Exercise brief:
The reply to the records below should contain exactly the lines from the line with "Task: Go back to Interactions breadcrumb" through the line with "This screenshot has width=437, height=428.", and nothing besides.

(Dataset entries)
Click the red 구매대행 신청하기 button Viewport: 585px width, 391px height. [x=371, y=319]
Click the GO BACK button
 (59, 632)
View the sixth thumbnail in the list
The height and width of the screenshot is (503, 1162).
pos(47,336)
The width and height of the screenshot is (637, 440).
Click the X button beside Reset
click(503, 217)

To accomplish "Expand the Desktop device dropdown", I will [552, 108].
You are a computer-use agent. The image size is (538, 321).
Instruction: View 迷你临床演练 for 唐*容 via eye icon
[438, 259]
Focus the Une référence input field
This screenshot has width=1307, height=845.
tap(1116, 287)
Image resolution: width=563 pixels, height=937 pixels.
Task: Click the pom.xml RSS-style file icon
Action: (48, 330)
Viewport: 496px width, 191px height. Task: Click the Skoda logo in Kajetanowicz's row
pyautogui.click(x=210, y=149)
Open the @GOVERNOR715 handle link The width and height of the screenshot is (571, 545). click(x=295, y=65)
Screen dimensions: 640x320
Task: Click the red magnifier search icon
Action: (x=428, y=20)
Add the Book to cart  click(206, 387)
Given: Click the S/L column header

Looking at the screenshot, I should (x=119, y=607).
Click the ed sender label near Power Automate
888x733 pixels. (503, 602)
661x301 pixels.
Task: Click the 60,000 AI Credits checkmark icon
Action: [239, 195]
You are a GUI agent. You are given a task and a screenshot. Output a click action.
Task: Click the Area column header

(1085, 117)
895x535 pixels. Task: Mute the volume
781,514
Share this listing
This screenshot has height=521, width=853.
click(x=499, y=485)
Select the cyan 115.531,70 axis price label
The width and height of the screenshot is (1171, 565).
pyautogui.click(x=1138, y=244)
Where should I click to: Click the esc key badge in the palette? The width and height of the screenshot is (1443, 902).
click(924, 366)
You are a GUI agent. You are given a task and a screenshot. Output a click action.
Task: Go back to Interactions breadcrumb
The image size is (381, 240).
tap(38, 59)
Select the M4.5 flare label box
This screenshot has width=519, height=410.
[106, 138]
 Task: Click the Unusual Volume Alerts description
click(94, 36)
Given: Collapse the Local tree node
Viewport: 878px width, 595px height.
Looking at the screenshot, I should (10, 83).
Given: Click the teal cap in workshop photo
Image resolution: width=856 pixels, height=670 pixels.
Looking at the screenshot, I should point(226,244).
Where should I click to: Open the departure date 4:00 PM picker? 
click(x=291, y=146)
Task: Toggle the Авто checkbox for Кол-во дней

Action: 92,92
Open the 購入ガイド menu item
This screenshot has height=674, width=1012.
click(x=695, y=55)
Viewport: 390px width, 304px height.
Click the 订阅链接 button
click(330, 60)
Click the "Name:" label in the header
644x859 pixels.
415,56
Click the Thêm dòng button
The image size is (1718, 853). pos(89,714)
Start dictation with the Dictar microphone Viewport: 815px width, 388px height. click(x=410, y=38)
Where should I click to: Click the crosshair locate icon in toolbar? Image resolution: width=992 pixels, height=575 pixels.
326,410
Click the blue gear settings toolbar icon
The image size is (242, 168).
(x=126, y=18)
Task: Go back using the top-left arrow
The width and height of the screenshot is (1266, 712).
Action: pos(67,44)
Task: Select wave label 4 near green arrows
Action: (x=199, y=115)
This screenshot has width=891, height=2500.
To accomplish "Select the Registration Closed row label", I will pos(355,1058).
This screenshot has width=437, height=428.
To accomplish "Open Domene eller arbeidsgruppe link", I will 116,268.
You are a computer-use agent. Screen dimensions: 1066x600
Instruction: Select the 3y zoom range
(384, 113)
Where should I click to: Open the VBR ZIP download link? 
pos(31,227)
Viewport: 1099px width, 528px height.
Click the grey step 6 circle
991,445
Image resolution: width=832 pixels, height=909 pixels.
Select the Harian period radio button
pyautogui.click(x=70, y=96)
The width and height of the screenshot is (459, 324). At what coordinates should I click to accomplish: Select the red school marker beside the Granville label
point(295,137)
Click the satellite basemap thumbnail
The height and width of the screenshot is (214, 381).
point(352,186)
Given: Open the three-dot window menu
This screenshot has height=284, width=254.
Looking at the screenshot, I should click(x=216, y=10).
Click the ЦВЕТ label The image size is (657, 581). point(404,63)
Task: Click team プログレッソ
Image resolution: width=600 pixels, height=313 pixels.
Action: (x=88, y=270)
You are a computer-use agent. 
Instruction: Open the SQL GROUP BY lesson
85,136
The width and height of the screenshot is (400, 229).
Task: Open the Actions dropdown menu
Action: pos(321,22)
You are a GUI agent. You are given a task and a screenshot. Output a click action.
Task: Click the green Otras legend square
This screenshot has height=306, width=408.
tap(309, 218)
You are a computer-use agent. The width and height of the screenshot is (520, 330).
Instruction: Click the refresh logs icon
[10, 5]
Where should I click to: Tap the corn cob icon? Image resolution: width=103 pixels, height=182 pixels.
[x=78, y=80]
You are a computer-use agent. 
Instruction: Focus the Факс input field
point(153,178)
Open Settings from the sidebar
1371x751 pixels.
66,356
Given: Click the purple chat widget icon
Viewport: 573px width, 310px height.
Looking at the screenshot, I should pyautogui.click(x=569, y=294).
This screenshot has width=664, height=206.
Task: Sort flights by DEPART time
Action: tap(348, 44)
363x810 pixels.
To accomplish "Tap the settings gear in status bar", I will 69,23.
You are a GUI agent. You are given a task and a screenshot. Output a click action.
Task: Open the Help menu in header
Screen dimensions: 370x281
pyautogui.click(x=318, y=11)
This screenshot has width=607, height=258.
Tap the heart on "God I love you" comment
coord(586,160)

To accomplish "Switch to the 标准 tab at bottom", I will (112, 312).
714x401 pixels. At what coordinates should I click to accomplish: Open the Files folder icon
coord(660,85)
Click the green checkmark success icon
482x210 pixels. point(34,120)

Solution to the problem:
Task: Go back to Interactions breadcrumb
The image size is (381, 240).
tap(38, 59)
Select the M4.5 flare label box
This screenshot has width=519, height=410.
[106, 138]
 Task: Click the Unusual Volume Alerts description
click(94, 36)
Given: Collapse the Local tree node
Viewport: 878px width, 595px height.
Looking at the screenshot, I should (10, 83).
Given: Click the teal cap in workshop photo
Image resolution: width=856 pixels, height=670 pixels.
Looking at the screenshot, I should point(226,244).
Where should I click to: Open the departure date 4:00 PM picker? 
click(x=291, y=146)
Task: Toggle the Авто checkbox for Кол-во дней

Action: 92,92
Open the 購入ガイド menu item
This screenshot has height=674, width=1012.
click(x=695, y=55)
Viewport: 390px width, 304px height.
Click the 订阅链接 button
click(330, 60)
Click the "Name:" label in the header
644x859 pixels.
415,56
Click the Thêm dòng button
The image size is (1718, 853). pos(89,714)
Start dictation with the Dictar microphone Viewport: 815px width, 388px height. click(x=410, y=38)
Where should I click to: Click the crosshair locate icon in toolbar? Image resolution: width=992 pixels, height=575 pixels.
326,410
Click the blue gear settings toolbar icon
The image size is (242, 168).
(x=126, y=18)
Task: Go back using the top-left arrow
The width and height of the screenshot is (1266, 712).
Action: pos(67,44)
Task: Select wave label 4 near green arrows
Action: (x=199, y=115)
This screenshot has width=891, height=2500.
To accomplish "Select the Registration Closed row label", I will pos(355,1058).
This screenshot has width=437, height=428.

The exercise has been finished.